A: A portion of our α1β3γ2L structural homology model is shown with peptide backbone as ribbons and side-chains depicted as spherical shells (hydrogens are hidden). The view is from the extracellular space, off-axis, through a planar cut (atoms cut by this plane appear hollow). The peptide backbones of transmembrane helices are highlighted and labeled. The side-chain of β3H267 is colored magenta, and other side-chains known to contribute to anesthetic binding are shaded in green and labeled. Other side-chain atoms are color coded (gray = carbon, red = oxygen; blue = nitrogen; yellow = sulfur). Some side-chains (β3L223, β3Q224, α1R274, α1M286, and α1D287) were hidden in order to un-roof the cavity that contacts residues of interest. Yellow dotted lines connecting β3H267 to other side-chains represent measured distances in the model, which range from 7.0 Å (to α1S270) to 12.8 Å (to α1A291). B: A view of our homology model similar to that in panel A is shown. The protein surface has been added and is depicted as a translucent film. The “cut plane” is about 1 helical turn (4 Å) more intracellular than that in panel A, and the cut surface shown as yellow mesh. The highlighted border of the cut surface outlines the proposed anesthetic-binding pocket that is lined by β3H267 (magenta) and the other residues that contribute to anesthetic binding (green).
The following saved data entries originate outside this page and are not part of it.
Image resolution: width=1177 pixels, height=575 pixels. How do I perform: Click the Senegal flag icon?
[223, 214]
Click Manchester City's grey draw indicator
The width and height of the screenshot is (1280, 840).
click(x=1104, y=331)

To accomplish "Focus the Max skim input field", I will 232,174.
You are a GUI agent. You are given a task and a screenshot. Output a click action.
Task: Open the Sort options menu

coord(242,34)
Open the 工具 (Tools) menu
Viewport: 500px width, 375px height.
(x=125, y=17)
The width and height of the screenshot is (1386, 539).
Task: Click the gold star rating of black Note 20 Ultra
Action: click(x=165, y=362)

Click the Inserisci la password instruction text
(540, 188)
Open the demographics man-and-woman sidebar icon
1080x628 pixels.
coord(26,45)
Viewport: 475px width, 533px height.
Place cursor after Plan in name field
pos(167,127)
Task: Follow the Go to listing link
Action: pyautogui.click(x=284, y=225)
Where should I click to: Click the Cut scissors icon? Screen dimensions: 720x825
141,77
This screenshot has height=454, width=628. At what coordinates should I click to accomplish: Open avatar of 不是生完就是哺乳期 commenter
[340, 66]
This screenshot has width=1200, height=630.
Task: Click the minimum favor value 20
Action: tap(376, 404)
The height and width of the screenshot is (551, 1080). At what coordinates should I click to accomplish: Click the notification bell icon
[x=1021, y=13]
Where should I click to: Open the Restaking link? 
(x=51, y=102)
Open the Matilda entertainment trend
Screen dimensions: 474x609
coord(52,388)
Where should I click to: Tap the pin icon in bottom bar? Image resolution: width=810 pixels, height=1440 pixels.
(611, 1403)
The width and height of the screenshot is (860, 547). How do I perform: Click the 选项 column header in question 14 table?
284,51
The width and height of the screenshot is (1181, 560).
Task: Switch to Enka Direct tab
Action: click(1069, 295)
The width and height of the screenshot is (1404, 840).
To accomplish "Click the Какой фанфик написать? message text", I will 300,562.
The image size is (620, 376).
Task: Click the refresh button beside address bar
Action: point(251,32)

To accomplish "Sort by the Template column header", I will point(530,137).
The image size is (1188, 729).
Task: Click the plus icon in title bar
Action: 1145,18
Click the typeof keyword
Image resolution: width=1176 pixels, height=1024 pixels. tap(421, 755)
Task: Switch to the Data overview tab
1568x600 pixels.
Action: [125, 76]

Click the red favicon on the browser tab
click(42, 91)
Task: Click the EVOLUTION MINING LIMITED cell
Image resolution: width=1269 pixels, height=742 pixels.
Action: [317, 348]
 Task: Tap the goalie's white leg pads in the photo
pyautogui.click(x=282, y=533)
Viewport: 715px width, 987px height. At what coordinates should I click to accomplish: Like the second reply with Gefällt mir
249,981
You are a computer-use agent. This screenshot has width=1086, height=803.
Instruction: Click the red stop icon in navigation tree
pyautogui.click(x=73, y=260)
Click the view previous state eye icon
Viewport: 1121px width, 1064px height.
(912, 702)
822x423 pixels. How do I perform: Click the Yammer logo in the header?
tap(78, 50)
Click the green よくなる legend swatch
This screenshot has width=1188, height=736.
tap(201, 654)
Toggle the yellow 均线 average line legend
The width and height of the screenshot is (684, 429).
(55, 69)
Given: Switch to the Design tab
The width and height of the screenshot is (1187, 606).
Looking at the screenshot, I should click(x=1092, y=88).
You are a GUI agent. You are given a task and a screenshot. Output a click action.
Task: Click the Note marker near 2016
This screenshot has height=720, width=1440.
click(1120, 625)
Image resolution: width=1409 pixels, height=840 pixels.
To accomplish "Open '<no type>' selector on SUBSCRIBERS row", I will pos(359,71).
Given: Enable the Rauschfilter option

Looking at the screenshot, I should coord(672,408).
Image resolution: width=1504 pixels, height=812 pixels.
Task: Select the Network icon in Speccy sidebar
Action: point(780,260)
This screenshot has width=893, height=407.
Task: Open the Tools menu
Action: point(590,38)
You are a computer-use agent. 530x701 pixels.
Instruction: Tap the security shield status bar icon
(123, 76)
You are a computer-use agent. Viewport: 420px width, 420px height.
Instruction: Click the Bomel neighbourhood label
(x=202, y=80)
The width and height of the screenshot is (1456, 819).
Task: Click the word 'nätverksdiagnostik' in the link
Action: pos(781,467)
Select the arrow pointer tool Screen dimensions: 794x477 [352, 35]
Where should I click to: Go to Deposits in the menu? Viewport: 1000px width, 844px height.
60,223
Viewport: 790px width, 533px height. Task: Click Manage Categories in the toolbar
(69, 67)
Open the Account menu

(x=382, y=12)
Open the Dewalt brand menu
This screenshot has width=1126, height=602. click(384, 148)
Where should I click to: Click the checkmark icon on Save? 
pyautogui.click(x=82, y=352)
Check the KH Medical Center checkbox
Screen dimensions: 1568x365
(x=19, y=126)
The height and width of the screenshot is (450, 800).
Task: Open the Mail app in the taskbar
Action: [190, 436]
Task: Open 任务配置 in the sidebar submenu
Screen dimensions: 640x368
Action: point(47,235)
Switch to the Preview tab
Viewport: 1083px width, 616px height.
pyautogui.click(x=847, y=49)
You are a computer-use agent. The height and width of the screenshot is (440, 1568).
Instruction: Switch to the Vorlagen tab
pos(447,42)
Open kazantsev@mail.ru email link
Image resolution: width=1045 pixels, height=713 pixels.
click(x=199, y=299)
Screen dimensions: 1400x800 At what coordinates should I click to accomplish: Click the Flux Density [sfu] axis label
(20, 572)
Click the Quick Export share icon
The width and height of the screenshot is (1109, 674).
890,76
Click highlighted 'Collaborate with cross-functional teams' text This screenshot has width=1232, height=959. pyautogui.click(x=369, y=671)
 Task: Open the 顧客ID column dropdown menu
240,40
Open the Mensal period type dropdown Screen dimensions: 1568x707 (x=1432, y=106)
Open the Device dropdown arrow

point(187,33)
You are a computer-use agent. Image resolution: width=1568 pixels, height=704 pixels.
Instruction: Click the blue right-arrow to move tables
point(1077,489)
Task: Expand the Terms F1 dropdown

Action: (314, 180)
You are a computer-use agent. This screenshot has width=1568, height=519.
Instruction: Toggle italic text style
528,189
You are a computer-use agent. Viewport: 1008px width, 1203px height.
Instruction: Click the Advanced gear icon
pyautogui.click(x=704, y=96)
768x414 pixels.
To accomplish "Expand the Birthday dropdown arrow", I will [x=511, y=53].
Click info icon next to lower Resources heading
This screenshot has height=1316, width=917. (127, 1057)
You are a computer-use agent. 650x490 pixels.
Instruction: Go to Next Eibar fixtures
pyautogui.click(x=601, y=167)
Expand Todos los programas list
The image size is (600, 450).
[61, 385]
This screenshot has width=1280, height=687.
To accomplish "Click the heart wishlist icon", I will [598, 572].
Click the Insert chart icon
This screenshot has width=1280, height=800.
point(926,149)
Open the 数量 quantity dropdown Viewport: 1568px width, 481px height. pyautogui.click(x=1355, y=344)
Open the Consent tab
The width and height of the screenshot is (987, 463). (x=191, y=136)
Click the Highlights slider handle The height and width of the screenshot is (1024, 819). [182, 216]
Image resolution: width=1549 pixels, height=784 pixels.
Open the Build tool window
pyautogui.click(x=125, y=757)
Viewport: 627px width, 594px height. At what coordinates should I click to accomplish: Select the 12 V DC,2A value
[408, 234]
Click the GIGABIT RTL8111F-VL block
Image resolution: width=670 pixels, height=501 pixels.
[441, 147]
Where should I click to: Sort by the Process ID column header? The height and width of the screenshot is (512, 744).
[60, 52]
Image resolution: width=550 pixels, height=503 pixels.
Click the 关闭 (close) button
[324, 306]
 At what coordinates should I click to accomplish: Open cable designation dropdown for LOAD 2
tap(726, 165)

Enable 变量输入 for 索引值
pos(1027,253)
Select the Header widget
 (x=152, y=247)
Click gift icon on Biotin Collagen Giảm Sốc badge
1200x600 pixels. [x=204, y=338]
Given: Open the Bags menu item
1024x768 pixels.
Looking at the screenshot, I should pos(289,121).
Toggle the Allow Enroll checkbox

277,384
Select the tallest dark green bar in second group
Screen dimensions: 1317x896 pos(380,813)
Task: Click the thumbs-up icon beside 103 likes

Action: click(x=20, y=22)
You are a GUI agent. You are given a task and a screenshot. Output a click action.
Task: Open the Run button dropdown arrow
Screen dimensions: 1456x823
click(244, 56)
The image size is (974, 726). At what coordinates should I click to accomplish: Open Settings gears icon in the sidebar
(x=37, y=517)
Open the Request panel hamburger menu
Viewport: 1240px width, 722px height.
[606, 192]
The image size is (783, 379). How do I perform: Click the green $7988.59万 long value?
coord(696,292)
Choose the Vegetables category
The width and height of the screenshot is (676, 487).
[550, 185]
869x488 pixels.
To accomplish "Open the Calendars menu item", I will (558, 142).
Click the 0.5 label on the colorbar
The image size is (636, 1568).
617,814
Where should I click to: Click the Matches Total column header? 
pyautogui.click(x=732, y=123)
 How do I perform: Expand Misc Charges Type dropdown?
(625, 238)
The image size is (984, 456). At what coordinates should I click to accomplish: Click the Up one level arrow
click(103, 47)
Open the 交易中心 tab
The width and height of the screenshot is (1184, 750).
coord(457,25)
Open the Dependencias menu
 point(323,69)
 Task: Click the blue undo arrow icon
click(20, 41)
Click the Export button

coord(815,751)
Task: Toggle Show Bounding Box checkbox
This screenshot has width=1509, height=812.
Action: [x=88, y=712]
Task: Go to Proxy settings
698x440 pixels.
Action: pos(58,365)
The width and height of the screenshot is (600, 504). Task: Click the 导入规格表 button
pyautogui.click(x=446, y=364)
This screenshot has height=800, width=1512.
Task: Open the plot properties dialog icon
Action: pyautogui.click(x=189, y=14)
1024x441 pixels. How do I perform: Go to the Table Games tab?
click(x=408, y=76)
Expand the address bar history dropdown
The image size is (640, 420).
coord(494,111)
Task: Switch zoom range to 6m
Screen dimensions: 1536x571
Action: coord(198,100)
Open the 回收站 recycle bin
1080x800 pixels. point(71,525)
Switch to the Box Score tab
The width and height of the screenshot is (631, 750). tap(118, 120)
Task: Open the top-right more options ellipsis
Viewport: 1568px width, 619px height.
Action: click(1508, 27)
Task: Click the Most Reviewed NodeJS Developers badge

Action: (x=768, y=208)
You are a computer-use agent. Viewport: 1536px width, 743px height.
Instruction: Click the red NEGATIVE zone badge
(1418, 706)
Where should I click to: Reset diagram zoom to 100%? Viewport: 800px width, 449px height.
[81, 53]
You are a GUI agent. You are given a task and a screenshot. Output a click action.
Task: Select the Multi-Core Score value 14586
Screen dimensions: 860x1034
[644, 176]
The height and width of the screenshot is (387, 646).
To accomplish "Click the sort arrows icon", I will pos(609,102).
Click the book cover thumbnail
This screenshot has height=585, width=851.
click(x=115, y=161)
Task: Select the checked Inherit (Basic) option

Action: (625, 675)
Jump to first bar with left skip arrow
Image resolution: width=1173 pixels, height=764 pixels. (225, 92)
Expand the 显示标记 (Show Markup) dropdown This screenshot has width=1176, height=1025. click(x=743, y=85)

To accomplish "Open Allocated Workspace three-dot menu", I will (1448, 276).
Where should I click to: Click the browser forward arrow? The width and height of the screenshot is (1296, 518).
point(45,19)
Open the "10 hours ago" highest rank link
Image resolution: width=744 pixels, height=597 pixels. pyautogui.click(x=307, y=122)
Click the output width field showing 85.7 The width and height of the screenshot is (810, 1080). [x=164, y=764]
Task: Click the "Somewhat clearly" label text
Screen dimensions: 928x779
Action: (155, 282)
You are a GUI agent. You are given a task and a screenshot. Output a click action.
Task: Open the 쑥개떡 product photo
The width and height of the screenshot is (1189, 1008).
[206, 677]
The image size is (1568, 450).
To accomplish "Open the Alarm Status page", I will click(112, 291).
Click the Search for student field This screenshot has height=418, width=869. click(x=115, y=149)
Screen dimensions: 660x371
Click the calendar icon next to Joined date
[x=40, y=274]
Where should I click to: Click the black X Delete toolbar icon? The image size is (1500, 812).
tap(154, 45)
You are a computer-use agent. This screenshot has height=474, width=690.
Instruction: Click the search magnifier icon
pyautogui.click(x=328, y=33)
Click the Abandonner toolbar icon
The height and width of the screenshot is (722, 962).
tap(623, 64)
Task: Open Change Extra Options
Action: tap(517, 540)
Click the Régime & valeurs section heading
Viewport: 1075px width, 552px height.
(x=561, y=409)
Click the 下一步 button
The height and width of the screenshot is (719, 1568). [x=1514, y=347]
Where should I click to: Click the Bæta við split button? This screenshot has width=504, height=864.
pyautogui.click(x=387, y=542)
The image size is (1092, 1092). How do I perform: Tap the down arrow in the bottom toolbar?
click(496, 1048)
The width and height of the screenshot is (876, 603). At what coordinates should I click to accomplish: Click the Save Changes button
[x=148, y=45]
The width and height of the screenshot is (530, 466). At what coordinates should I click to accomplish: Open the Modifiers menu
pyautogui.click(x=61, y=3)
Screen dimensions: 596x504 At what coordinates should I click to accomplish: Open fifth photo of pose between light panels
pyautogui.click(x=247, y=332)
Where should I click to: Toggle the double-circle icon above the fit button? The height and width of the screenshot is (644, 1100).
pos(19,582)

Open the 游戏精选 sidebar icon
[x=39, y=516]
Models of propofol and mTFD-MPAB are included for size comparison. C: A “cut” view of the crystallized β3 homomeric receptor structure⁶. The cut surface is again shown as a yellow mesh. Note that H267 (magenta) forms part of a pocket (highlighted in red) adjacent to the ion channel. Sidechains of P228 and T266 separate the pocket containing H267 from another (highlighted in yellow) that includes other anesthetic photolabeled residues (green) and part of the lipid-protein interface.